The National Institute of Health reports effective weight loss after surgery for well informed and motivated patients with BMIs≥ 40 and ≥35 with comorbid conditions. The National Obesity Observatory reports effective long term weight loss after bariatric surgery with improvements in co-morbidities such as Diabetes and hypertension. So if bariatric surgery reduces both long-term mortality and morbidities why is it not available as an option to all obese patients?
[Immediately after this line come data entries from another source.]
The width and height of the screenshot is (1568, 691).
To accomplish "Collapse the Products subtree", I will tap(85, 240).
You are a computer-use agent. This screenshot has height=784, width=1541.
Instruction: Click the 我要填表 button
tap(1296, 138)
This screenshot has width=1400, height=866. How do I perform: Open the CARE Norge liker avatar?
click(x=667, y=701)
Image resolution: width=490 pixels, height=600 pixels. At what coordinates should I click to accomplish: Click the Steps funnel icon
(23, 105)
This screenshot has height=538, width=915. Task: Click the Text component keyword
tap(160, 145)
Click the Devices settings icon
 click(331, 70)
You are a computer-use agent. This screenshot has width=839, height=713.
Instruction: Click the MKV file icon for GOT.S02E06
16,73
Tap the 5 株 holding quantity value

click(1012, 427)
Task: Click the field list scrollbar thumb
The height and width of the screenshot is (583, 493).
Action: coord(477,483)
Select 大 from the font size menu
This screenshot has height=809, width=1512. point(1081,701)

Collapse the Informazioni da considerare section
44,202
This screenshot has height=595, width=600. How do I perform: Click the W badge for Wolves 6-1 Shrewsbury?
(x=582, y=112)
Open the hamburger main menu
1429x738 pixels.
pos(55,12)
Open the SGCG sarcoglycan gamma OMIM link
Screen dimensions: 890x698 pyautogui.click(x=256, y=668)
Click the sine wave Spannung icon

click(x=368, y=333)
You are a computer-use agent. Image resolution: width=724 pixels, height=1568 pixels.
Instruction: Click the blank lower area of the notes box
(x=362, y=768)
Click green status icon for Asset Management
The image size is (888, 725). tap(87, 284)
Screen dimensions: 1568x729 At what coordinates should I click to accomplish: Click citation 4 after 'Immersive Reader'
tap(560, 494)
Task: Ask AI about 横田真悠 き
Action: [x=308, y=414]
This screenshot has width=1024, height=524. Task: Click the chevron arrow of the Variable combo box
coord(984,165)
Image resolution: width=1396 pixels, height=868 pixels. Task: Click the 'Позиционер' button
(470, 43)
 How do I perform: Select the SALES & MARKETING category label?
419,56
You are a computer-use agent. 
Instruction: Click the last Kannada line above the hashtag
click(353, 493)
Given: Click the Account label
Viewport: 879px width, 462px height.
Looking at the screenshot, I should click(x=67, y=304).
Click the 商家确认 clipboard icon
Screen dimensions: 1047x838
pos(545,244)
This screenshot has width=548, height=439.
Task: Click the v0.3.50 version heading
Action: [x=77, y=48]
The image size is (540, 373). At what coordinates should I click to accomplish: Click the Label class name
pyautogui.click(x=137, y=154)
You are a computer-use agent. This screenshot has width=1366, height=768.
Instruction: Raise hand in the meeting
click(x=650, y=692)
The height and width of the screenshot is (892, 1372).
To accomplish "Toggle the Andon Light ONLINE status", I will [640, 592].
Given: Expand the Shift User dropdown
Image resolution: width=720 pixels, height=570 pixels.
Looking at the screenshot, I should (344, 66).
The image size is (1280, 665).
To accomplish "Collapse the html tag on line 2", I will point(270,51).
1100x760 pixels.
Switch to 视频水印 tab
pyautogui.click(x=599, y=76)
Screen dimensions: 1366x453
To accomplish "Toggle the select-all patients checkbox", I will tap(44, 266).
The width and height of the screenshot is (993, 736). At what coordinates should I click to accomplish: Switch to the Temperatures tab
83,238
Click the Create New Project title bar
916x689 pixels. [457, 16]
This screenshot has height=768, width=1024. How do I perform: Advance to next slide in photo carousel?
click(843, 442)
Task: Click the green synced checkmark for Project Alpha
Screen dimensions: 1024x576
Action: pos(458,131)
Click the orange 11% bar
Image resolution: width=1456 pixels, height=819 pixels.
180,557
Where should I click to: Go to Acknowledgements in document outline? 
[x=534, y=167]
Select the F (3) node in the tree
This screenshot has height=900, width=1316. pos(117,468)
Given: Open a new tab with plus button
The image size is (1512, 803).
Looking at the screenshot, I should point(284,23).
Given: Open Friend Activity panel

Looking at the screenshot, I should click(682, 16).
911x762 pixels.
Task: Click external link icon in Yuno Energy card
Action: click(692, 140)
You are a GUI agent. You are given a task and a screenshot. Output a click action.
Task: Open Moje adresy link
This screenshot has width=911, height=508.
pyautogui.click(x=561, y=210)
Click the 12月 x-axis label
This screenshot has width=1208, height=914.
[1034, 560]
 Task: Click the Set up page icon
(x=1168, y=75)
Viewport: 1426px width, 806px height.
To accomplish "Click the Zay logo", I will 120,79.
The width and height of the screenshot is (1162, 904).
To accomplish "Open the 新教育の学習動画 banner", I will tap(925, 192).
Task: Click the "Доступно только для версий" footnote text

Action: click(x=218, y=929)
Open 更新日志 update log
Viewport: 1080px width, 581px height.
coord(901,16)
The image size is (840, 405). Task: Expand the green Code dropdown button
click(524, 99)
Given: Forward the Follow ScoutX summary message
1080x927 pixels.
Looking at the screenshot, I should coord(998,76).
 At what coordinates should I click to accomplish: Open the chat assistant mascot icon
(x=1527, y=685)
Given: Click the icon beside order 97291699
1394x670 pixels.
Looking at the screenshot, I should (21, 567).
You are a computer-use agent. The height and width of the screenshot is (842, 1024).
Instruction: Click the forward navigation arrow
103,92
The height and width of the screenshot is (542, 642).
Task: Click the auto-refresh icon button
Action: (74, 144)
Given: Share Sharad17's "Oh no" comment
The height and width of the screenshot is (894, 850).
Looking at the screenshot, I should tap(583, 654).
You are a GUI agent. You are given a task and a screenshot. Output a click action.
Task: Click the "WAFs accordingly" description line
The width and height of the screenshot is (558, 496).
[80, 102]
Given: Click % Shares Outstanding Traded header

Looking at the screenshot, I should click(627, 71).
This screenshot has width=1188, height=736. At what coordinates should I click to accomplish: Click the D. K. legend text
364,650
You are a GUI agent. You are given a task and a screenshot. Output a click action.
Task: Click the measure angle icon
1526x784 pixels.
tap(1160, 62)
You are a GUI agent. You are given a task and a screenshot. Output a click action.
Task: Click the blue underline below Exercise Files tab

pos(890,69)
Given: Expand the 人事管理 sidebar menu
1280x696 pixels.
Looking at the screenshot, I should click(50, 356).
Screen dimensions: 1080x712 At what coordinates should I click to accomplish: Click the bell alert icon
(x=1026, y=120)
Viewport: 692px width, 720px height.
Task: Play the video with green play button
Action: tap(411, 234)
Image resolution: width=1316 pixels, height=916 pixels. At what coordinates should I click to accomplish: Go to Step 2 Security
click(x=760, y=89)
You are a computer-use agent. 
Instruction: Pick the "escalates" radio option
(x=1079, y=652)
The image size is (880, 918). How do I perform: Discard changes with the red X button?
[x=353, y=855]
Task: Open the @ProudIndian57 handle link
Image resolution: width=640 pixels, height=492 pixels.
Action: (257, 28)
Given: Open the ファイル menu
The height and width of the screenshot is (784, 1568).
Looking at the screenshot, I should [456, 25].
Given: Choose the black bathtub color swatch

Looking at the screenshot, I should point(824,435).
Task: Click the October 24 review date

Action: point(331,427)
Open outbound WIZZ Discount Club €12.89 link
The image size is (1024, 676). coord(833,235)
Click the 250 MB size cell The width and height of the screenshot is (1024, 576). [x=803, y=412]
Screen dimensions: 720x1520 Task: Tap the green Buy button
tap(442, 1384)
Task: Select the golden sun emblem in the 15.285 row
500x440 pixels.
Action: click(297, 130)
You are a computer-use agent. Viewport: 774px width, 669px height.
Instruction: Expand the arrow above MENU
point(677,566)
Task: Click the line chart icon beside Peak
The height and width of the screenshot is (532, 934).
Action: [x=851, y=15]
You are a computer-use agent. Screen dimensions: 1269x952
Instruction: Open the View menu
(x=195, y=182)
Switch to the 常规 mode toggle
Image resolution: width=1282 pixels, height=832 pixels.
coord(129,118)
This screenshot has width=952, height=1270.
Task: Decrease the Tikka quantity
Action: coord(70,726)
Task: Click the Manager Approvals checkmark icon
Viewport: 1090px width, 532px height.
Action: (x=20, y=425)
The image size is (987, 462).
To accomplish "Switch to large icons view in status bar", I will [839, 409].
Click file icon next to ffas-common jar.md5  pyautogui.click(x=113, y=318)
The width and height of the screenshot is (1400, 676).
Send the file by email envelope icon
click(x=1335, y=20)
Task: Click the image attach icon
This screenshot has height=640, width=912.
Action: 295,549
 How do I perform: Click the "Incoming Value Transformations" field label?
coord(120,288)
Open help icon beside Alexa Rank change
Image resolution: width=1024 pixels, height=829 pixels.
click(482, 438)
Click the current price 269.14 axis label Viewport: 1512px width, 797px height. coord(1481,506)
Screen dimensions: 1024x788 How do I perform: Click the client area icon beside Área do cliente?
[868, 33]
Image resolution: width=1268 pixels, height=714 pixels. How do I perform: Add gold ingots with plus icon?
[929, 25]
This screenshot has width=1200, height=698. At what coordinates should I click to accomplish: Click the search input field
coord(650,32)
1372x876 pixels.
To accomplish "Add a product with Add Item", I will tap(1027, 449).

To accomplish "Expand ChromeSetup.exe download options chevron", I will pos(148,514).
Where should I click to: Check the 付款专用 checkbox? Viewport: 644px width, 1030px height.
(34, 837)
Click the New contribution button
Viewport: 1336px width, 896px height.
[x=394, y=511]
Obese patients are considered high risk patients since they often suffer from serious comorbidities such as cardiovascular diseases such as hypertension or coronary heart disease, diabetes or metabolic syndrome. These patients are therefore at a higher risk for intra and post-operative complications.

Complications may include anesthesia complications since obese patients have a greater chance of aspiration of stomach content, are more difficult to ventilate and have a greater chance of failed intubation. Surgical complications include bleeding, gastrointestinal leaks and conversion of a laparoscopic procedure to an open procedure.

Post-operatively obese patients are at more susceptible to infections and at a greater risk for pulmonary embolism.

Long term complications may include bowel obstruction, gallstones, ulcer, stricture, protein and vitamin deficiencies, kidney problems and depression. It must also be stressed that the risk of death is higher for these patients mainly due to comorbidities.

The information provided in this article is intended for informational purposes only and is not advise also provided without any representations and no warranties whatsoever. The provided information should never substitute the consultation, opinion , diagnosis, and treatment options provided by a professional healthcare provider.